20. Accordingly, IT IS ORDERED that a temporary conditional waiver of the one-to-a-market rule, 47 C.F.R. § 73.3555(c), to permit common ownership of stations KXLY-TV, KEZE(FM), KZZU-FM, KXLY-FM, KXLY(AM), Spokane, Washington; KKPL(AM), Opportunity, Washington; KVNI(AM), Coeur d'Alene, Idaho; and KHTQ-FM, Hayden, Idaho IS HEREBY GRANTED, subject to the outcome in the pending television ownership rulemaking proceeding, Second Further Notice of Proposed Rulemaking, MM Docket Nos. 91-221 & 87-8, 11 FCC Rcd 21655 (1996). Should divestiture be required as a result of that proceeding, QueenB Radio, Inc., or its appropriate subsidiary, is directed to file an application for Commission consent to sell the necessary station(s) within six months from the release of the Orders in those proceedings.
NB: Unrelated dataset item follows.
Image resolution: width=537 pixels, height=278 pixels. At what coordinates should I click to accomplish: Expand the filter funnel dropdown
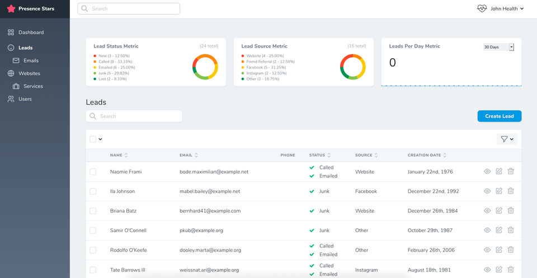coord(507,139)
Any request to extend this conditional waiver should be filed 45 days prior to the end of the six-month period and would be closely scrutinized.

21. IT IS FURTHER ORDERED, that, having found the applicants fully qualified and that grant of the application would serve the public interest, the application (File No. BALH-980818GG) for assignment of license of KEZE(FM), Spokane, Washington, from Melinda Boucher Read to QueenB Radio, Inc. IS HEREBY GRANTED.